*** Opening of Document excerpt ***
A fracture prevention service reduces further fractures two years after incident minimal trauma fracture




To evaluate the impact of a fracture prevention clinic service on initiation of treatment, continuing treatment and subsequent minimal trauma fractures (MTF).


Participants were people aged 50 and over, with a minimal trauma fracture presenting to the Emergency Department (ED) in a large tertiary referral hospital in New South Wales, Australia, between February 2007 and March 2009. A cohort of patients who attended a Fracture Prevention Clinic (clinic group) were compared with a cohort who did not attend the clinic (non-clinic group). A telephone questionnaire was conducted with participants or their carers between December 2010 and April 2011 at least 12 months post-fracture presentation. Questionnaire items included demographics, fracture types, osteoporosis treatment, recurrent fractures and smoking and dietary habits. Data were compared using chi-squared test for categorical variables and Student's t-test or Mann–Whitney U-test for continuous variables.
*** Close of Document excerpt ***
Task set -
[A] Revise the fracture prevention study summary by restating the stretch from "Participants were people" through "for continuous variables." with "carers" replaced by "caregivers".
[B] In the fracture prevention study summary, why are different statistical tests named for comparing the data? Answer in one to three sentences.
[C] Proceed with the fracture prevention study summary, picking up after its final sentence.
*** Opening of Source information ***
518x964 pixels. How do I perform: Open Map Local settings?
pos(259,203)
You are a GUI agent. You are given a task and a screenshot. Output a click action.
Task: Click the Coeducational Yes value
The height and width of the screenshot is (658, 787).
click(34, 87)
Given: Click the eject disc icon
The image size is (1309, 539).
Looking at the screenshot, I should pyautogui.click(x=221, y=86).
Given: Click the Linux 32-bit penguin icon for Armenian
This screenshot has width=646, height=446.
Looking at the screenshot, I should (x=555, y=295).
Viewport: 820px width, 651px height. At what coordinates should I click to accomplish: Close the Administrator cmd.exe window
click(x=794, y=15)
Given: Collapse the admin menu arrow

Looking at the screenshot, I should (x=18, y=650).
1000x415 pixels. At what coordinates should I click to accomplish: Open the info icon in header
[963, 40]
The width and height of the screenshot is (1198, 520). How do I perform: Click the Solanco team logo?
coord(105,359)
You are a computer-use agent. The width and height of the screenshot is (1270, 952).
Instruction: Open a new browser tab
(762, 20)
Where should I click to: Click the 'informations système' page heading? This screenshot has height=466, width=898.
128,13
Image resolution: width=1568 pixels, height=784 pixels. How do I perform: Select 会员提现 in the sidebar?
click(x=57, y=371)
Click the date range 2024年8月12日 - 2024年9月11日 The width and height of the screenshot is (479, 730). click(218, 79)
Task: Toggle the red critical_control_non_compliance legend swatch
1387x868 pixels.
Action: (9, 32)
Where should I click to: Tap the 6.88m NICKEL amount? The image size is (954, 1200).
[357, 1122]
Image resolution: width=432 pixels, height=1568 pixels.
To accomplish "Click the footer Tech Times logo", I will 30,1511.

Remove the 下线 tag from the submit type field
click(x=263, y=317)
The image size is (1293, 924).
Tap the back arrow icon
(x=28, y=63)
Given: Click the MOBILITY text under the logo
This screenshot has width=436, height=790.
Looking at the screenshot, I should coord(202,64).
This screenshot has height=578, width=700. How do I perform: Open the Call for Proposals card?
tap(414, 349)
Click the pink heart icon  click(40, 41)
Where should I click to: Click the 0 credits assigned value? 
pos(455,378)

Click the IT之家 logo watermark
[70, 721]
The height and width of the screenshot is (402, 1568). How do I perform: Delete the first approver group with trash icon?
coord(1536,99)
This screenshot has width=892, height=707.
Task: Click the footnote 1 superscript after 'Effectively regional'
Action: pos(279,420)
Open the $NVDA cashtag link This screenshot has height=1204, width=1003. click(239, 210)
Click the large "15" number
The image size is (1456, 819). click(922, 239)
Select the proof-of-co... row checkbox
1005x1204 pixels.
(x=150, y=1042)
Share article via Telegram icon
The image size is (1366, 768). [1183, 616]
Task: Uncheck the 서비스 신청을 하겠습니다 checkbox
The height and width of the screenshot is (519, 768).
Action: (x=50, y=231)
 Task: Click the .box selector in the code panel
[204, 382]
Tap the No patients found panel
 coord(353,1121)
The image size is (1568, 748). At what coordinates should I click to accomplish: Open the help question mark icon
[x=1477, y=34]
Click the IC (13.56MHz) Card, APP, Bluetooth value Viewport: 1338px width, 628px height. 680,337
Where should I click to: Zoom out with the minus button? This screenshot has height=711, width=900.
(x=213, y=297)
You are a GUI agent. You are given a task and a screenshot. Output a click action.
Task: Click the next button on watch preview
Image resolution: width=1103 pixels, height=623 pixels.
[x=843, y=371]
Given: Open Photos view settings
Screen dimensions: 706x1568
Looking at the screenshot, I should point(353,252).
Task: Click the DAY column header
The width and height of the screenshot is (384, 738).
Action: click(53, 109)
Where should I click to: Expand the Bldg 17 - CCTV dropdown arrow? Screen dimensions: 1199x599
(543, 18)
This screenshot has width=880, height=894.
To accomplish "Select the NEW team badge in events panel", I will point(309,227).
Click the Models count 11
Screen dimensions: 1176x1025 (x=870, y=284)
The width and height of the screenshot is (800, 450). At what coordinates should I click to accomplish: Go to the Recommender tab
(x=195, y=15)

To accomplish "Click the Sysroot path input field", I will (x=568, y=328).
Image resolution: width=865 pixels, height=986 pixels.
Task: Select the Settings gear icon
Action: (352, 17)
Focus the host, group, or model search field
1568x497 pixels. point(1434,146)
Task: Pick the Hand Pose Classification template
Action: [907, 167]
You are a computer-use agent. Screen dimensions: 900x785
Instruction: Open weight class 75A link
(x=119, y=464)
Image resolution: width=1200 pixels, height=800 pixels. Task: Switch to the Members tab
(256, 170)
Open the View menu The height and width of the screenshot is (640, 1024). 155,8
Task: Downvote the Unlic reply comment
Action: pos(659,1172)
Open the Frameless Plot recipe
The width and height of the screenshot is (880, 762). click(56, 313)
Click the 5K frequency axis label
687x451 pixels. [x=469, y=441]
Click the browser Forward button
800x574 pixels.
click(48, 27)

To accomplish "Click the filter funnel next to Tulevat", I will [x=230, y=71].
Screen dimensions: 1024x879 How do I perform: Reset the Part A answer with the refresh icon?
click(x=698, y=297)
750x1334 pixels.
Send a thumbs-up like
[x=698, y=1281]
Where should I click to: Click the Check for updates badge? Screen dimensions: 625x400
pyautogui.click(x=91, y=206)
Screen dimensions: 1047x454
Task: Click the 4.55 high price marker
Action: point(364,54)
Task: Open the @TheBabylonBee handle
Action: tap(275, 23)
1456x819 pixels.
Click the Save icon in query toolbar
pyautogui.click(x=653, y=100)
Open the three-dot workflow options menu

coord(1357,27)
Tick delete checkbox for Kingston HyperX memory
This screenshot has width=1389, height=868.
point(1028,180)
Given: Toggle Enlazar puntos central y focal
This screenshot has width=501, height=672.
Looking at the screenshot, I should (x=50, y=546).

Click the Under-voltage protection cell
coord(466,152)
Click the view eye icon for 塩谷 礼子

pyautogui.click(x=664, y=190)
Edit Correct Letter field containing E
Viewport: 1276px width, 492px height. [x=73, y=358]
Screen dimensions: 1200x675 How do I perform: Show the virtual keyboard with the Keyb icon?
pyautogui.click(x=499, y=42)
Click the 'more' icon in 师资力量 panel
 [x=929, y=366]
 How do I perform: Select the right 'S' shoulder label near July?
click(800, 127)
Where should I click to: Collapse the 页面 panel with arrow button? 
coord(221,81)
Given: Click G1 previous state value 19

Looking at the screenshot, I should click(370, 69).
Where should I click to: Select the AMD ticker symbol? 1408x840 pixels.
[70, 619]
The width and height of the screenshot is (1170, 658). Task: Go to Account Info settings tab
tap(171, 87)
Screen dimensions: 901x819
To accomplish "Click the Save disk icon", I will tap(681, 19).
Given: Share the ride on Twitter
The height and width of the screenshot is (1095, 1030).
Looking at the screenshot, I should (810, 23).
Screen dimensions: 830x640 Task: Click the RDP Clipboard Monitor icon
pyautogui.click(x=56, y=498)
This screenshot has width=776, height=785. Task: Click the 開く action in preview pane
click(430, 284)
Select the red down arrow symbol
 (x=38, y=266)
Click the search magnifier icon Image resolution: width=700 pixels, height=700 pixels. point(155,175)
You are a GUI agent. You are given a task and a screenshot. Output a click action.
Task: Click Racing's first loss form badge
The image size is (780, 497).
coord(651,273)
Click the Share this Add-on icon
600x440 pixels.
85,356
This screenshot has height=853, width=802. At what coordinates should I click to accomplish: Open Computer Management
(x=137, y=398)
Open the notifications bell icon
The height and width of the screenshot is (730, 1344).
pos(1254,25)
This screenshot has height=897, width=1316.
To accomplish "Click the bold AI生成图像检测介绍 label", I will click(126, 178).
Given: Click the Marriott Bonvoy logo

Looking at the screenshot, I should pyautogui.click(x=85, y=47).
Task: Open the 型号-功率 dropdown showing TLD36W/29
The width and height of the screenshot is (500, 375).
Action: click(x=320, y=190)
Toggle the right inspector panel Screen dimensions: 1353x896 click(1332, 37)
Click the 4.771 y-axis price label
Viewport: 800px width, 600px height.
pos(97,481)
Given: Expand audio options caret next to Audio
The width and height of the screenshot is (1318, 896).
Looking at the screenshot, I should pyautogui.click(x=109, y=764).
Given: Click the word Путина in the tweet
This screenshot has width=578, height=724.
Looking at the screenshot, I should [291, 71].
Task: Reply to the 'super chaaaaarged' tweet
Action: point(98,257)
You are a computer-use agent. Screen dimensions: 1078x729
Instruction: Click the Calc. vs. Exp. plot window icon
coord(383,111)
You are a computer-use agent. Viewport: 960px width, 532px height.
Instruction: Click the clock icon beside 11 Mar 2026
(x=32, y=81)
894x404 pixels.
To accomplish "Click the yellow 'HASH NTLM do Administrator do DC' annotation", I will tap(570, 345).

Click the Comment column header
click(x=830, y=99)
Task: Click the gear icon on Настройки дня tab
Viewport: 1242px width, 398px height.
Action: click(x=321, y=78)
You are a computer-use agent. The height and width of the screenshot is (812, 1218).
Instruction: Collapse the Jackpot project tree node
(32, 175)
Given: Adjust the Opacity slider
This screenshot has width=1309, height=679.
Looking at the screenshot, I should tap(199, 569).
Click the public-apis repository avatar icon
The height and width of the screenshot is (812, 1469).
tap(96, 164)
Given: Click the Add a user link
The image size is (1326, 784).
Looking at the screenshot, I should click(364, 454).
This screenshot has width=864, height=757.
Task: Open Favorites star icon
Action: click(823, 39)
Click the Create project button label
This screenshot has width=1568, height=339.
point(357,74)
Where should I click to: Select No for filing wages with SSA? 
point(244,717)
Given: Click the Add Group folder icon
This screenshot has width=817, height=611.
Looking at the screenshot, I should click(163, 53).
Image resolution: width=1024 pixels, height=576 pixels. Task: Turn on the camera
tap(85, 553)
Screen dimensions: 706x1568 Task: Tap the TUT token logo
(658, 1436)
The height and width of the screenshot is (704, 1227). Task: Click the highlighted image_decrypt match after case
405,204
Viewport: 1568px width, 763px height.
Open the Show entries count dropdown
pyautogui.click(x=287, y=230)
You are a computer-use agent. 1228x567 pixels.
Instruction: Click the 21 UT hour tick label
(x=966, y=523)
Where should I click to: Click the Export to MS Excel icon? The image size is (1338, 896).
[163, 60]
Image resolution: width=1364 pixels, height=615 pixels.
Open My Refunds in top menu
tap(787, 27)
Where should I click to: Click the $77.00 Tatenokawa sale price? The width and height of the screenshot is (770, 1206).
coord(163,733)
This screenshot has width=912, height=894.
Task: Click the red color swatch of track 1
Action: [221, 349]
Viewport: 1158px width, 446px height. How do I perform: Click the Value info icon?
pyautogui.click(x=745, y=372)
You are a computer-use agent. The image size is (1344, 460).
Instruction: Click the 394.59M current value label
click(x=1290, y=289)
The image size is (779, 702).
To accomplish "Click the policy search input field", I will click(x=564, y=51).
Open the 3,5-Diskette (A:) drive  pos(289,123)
*** Close of Source information ***
Answers for each item -
[A]
Participants were people aged 50 and over, with a minimal trauma fracture presenting to the Emergency Department (ED) in a large tertiary referral hospital in New South Wales, Australia, between February 2007 and March 2009. A cohort of patients who attended a Fracture Prevention Clinic (clinic group) were compared with a cohort who did not attend the clinic (non-clinic group). A telephone questionnaire was conducted with participants or their caregivers between December 2010 and April 2011 at least 12 months post-fracture presentation. Questionnaire items included demographics, fracture types, osteoporosis treatment, recurrent fractures and smoking and dietary habits. Data were compared using chi-squared test for categorical variables and Student's t-test or Mann–Whitney U-test for continuous variables.

[B] The test depended on the type of variable. The chi-squared test was used for categorical variables, and Student's t-test or the Mann–Whitney U-test was used for continuous variables.

[C]
Two hundred and fourteen clinic attendees and 220 non-clinic attendees were surveyed between 12 and 40 months (mean 24 months) post-initial fracture. New fracture rates were lower in the clinic group (5.1%) than the non-clinic group (16.4%, P < 0.001). Treatment rates for bone fragility were higher in the clinic group (81.3%) than in the non-clinic group (54.1%, P < 0.001) with 66.8% of the clinic group and 34.1% of the non-clinic group on a bisphosphonate or strontium ranelate at the time of the survey (P < 0.001).


Patients managed by a fracture prevention clinic service following a MTF have fewer new fractures and are more likely to be on treatment for bone fragility.